Still, it is hard not to give in to the temptation of eliminating something small, even though it is an illusion. Yet, the divide-and-conquer rule does not apply when it comes to debt. This is why you should focus on the total amount of money you owe, not on the number of outstanding loans.
The good news is that Canadians are beginning to make good on their debt, albeit gradually. No big growth in lines of credit, loans and credit cards can be noted on the Canadian market. Obviously they are finding the right tactic, which neglecting high interest rates and total debt amounts is definitely not. This is exactly what banks are doing – increasing rates to make up for the dwindling demand for financial products.
One thing that some people are opting to do is consolidate debt. This means rolling the entire debt into one. There is also a lot banks can do to help their clients deep in debt to get out of it, such as showing them the total interest rate they will have to pay over time. This has proven to have a positive effect on the outstanding debt amount in the long run (The Globe and Mail).
The most important thing to do is come up with a working plan to deal with the debt. If you come into extra money, how do you decide what part of the debt to cover? We have determined that you should not necessarily pay off the smaller debts first, but what if you have several large debts? Start by making a list of them. Look at your bank statements and all kinds of old paperwork having some bearing on your debts. In some cases, you can get a free credit report as well. This will help you work out how much you owe, and to whom. (Money Central).

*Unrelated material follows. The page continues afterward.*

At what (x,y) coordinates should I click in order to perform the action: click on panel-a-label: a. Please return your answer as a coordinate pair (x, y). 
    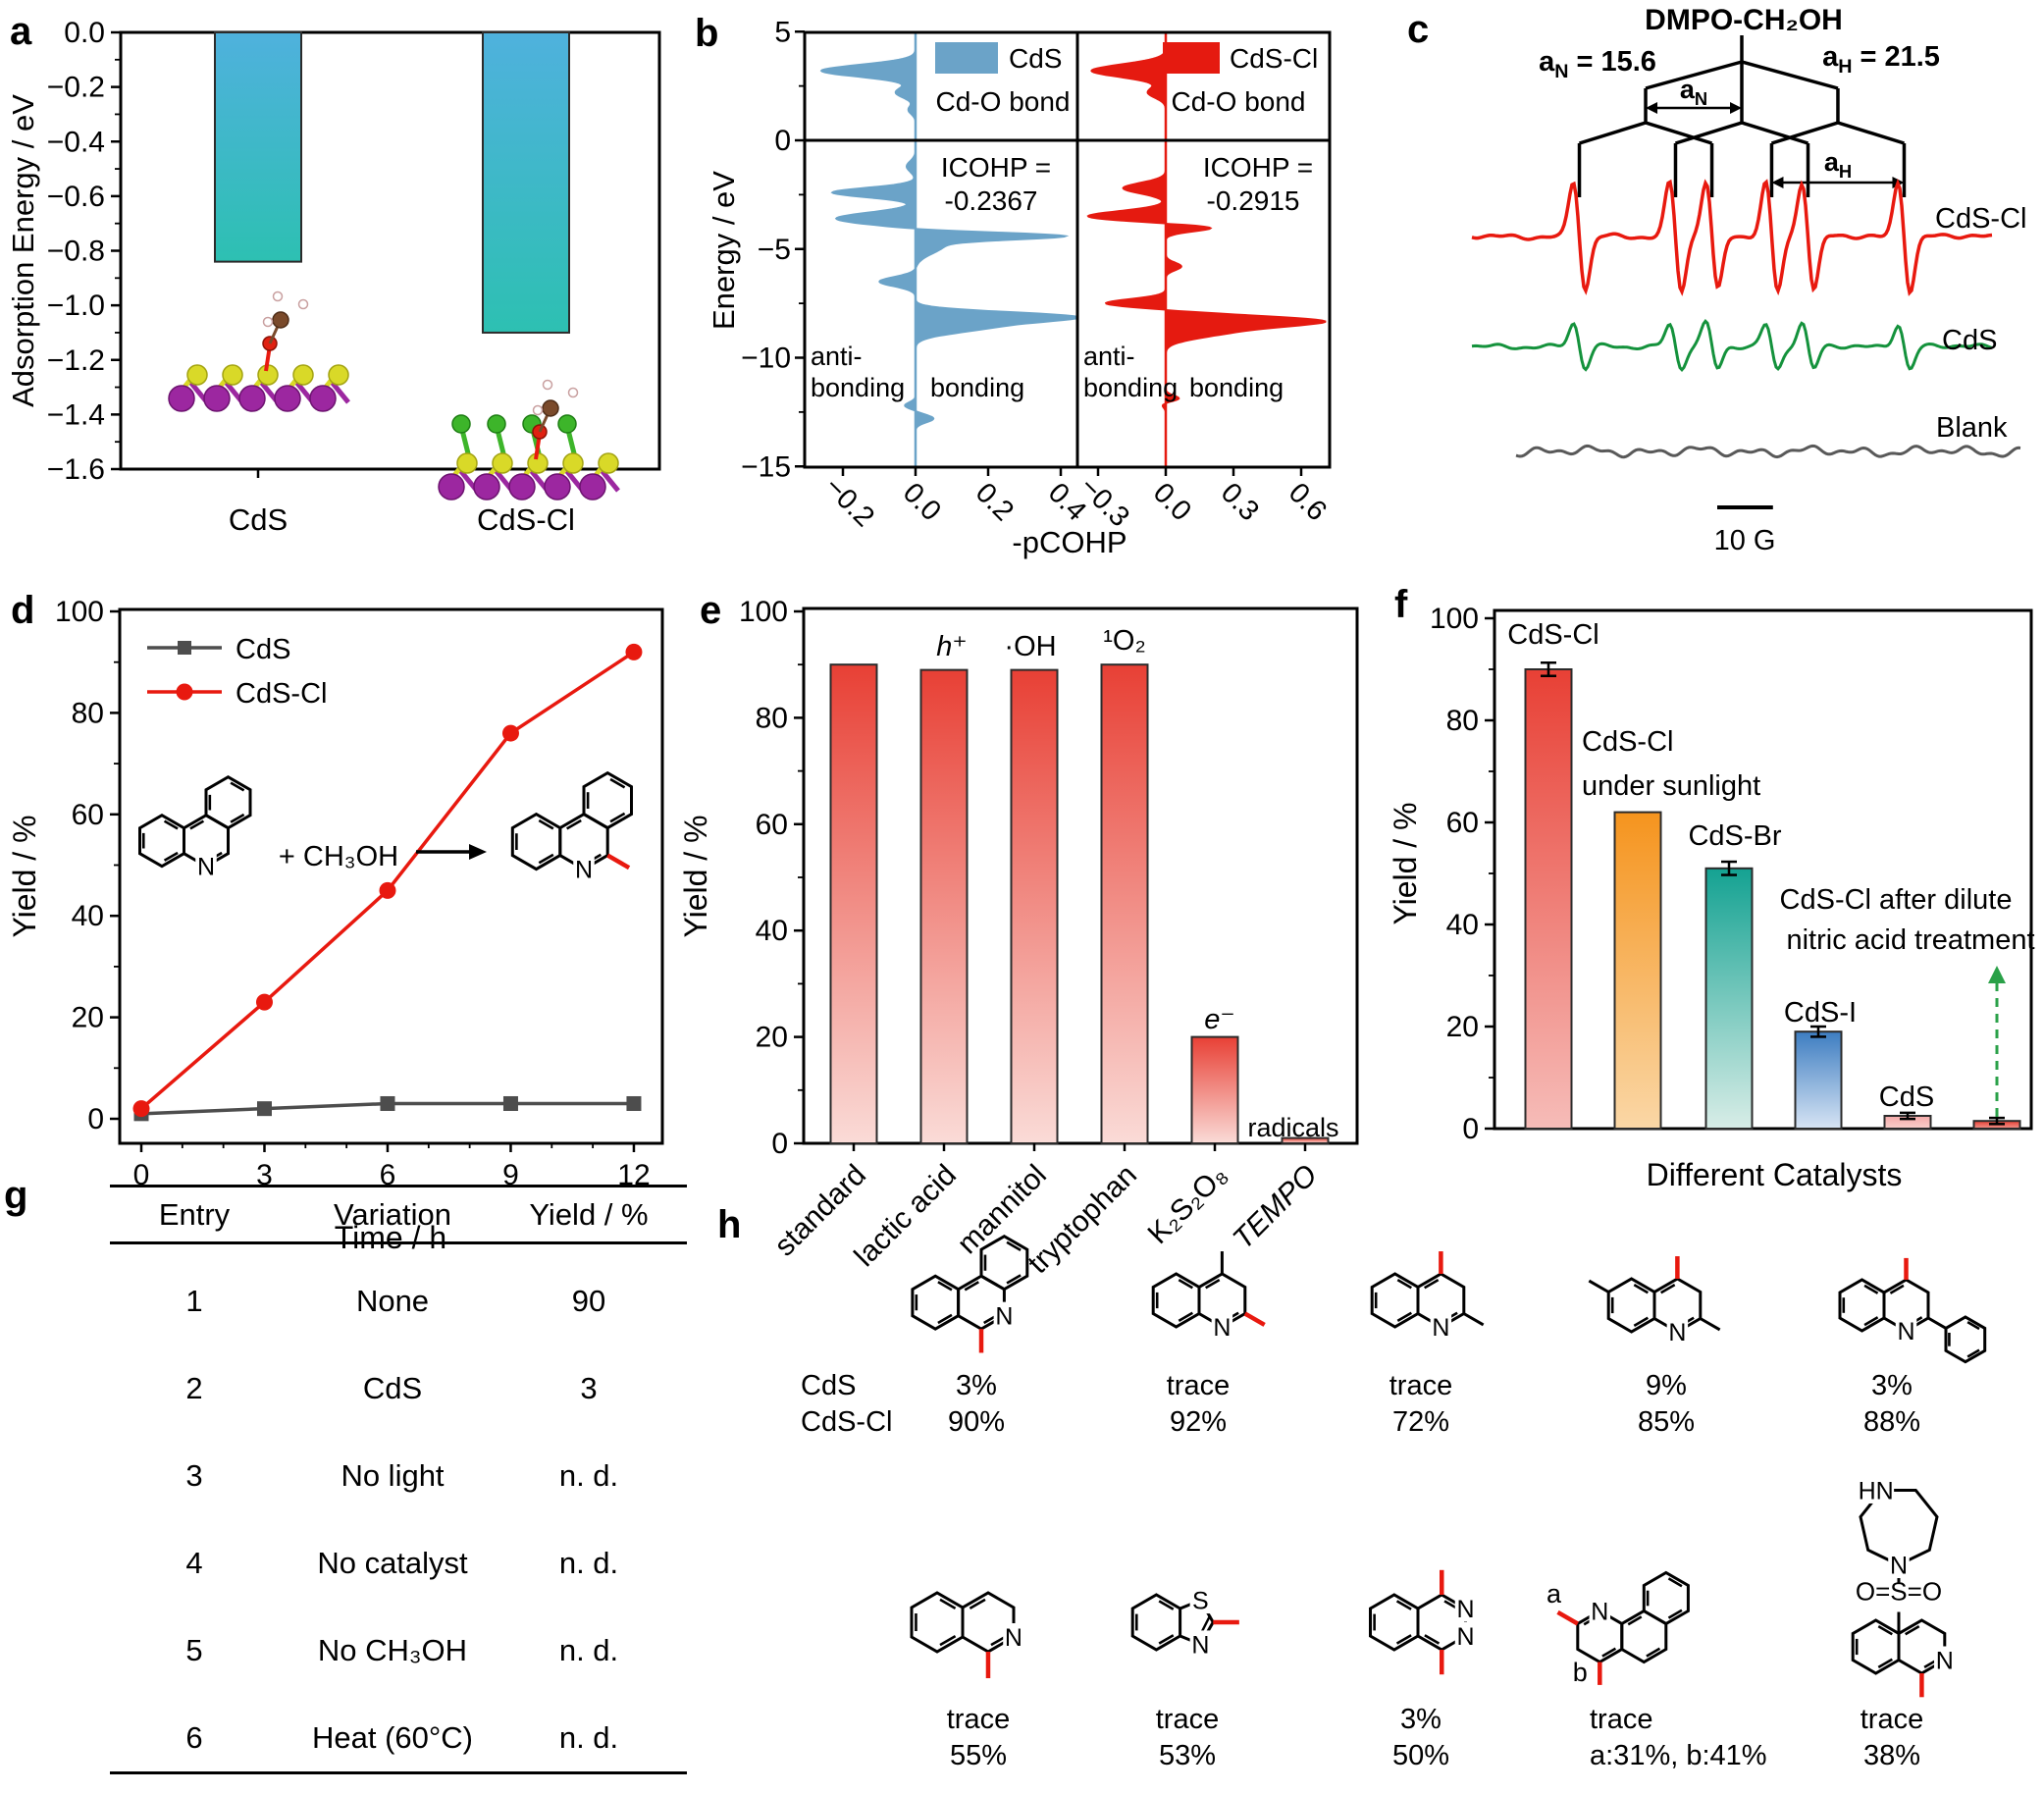
    Looking at the image, I should click on (21, 31).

First, you should look at your unsecured debts. These include credit card debt, personal loans, medical bills, and payday loans. These loans ordinarily have the highest rates precisely because they are unsecured. This means you have offered no collateral as a safeguard. So, it is best to get rid of these ones first. The next step is finding a repayment method (PT Money). The method is the means – that is, start working harder so you can make more money. Get a second, third, fourth job. Do not spend money on things you can do without.